25 The next submission relied on s 138 Evidence Act and was to the effect that the police failed to take every precaution reasonably available to guard against a miscarriage of justice and that her Honour was therefore wrong in concluding that the evidence was not improperly obtained. Reference was made to Alexander v The Queen.
26 It was pointed out that in February 1998 the New South Wales Commissioner for Police published a booklet entitled "Procedures for the Evidence Act", containing the following instruction -
If a video camera is available, tape the entire parade. If not, take a photograph depicting all participants, including the suspect.

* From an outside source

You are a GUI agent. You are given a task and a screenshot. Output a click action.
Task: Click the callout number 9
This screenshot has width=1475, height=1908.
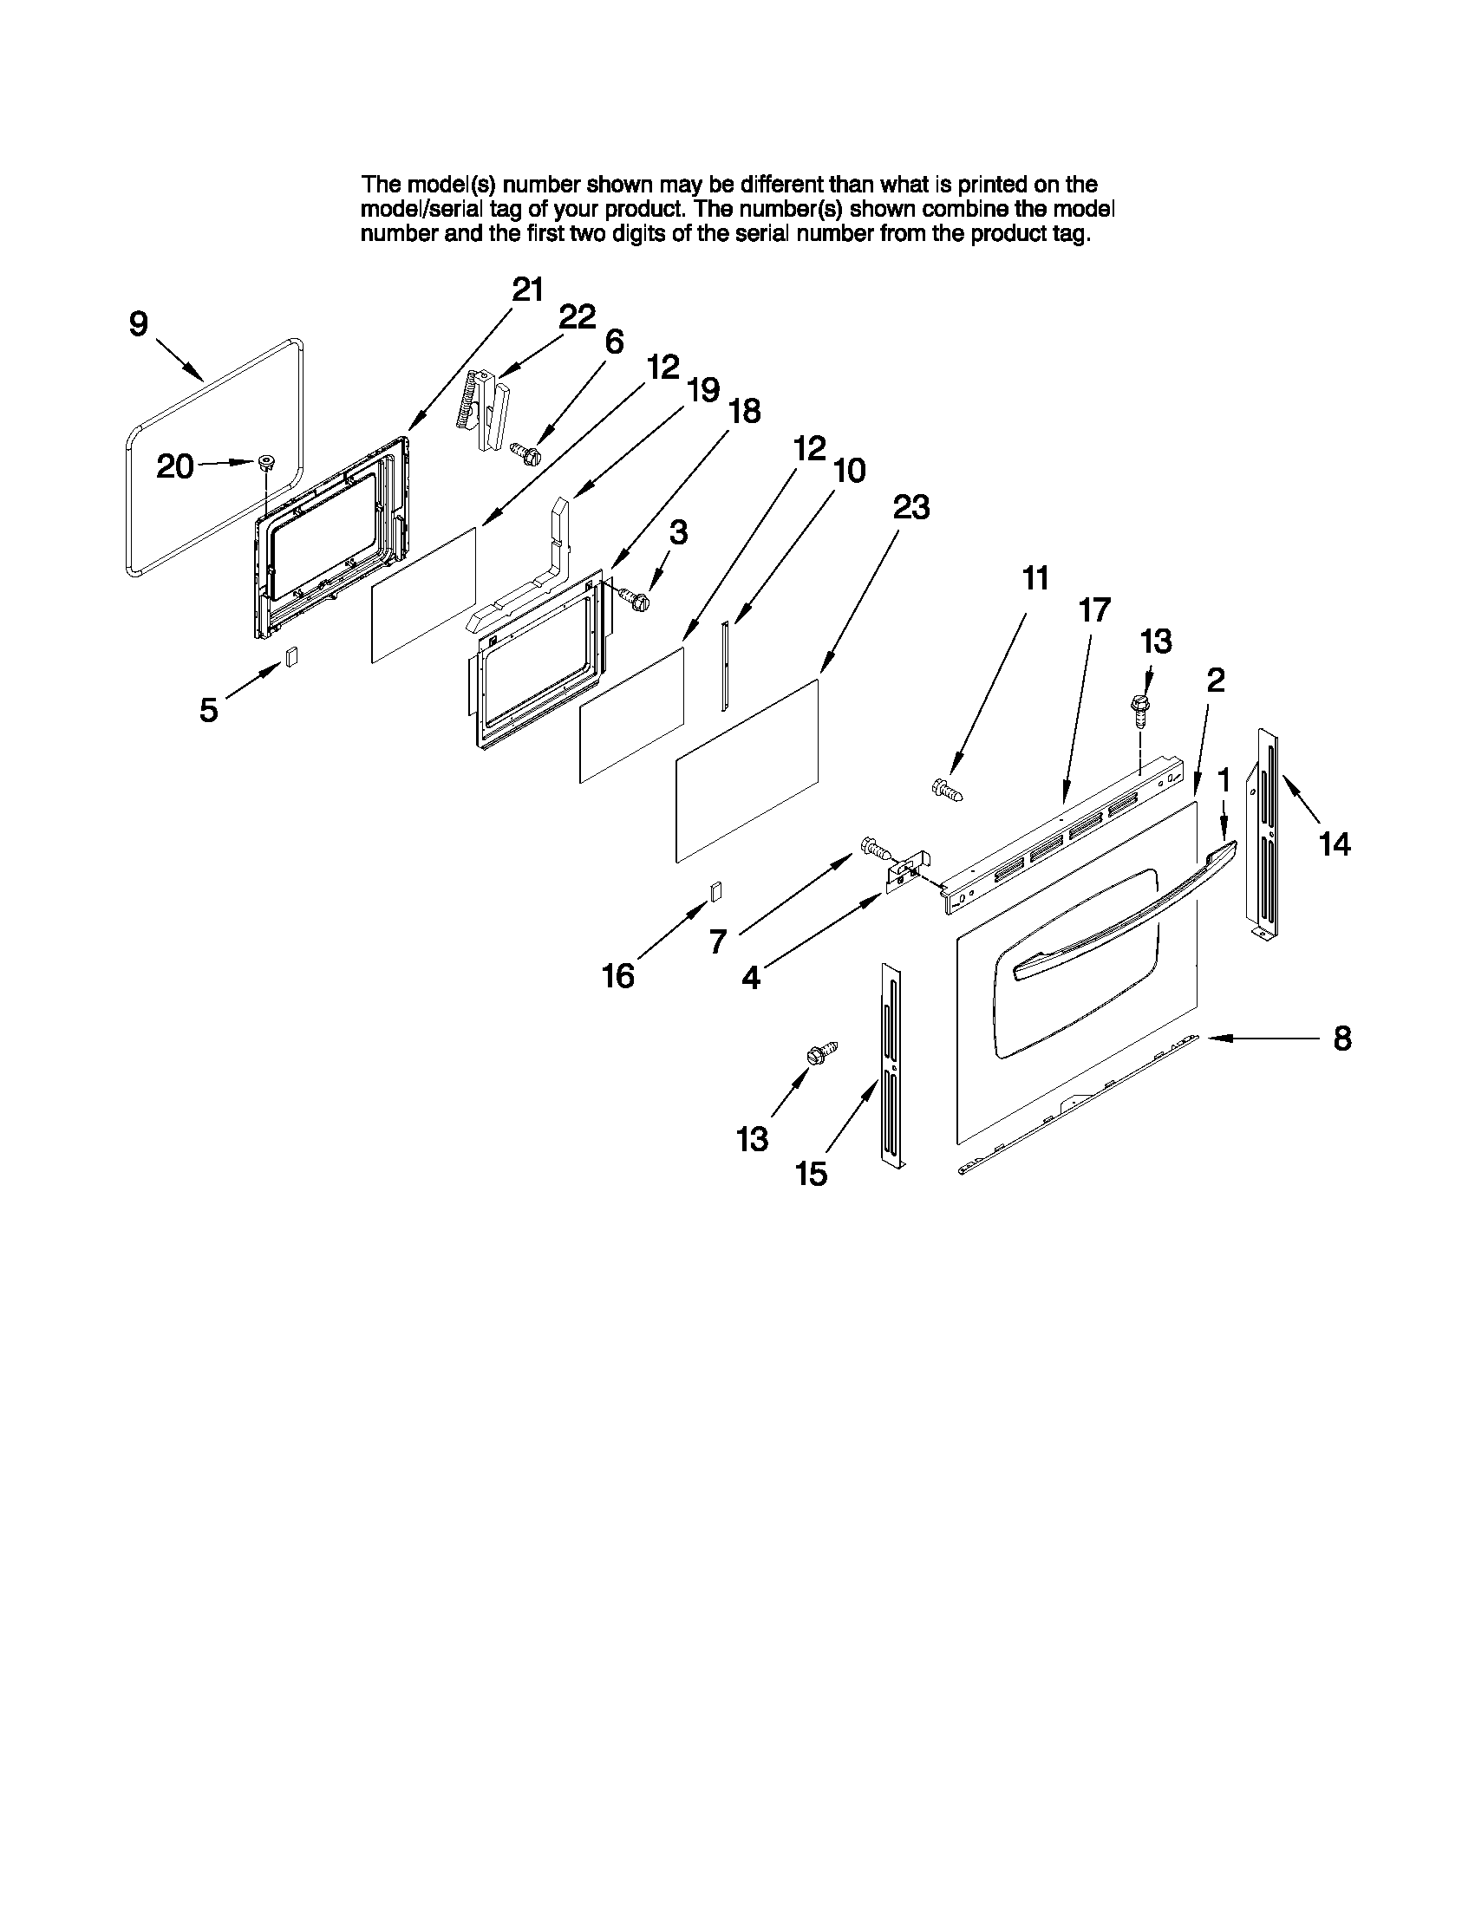139,324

27 In my opinion this document does not assist the appellant's case. It shows that police procedures underwent a significant change after the identification parade in the present case. Detective Sergeant Sato's unchallenged evidence was to the effect that when the identification parade was held there were what were considered to be good reasons why it was not the practice to photograph participants in an identification parade and why instructions forbade the recording of personal particulars of participants. Now things have changed, and where possible there will be a photographic record which will enable accused persons to put before trial courts a more accurate idea of how things appeared when they were identified at an identification parade. If the fears of the police are realised, of course, fewer members of the public will be prepared to take part in such parades, to the disadvantage of other accused persons. Here the accused had the benefit of an identification parade he might not have had if the 1998 instructions had applied, and was thereby protected from the risks of less reliable methods of identification to which police officers might then have resorted.

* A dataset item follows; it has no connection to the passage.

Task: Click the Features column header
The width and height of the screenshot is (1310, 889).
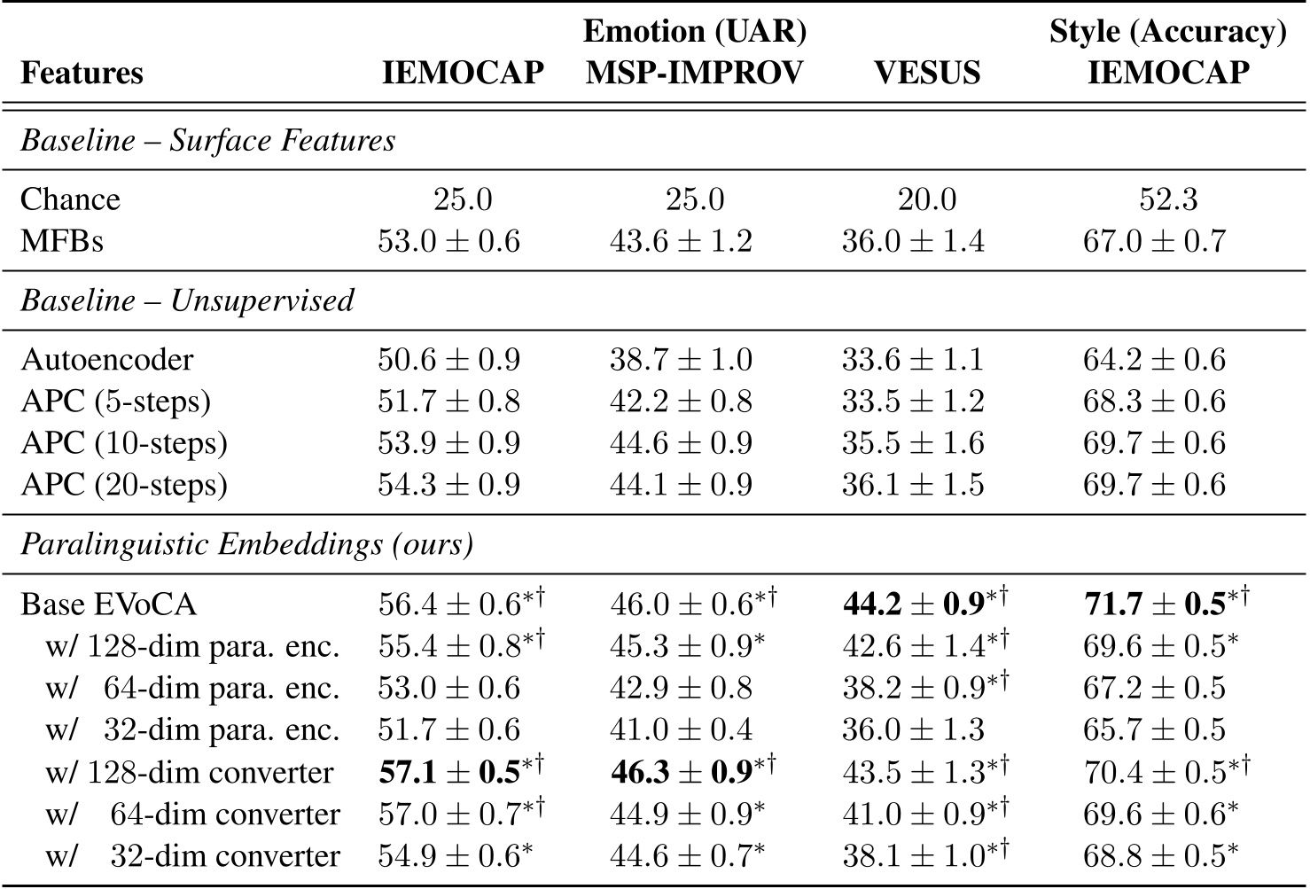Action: (x=82, y=73)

28 All the appellant has demonstrated is that the evidence in his case was obtained under a regime different from that which now apparently obtains. That does not demonstrate to my mind that what happened was improper.
29 Finally it was submitted that the evidence of Ms Hong and Ms Bourne that they were told that there would be a suspect in the line-up required her Honour to reconsider her decision to admit the evidence under ss 137 and 138. It was also submitted that the evidence might offend s 114(2) Evidence Act because influence might intentionally have been brought to bear on a witness to identify the appellant. S 114(2) is in the following terms -
114. Exclusion of visual identification evidence
(2) Visual identification evidence adduced by the prosecutor is not admissible unless:
(a) an identification parade that included the defendant was held before the identification was made, or
(b) it would not have been reasonable to have held such a parade, or
(c) the defendant refused to take part in such a parade,
and the identification was made without the person who made it having been intentionally influenced to identify the defendant.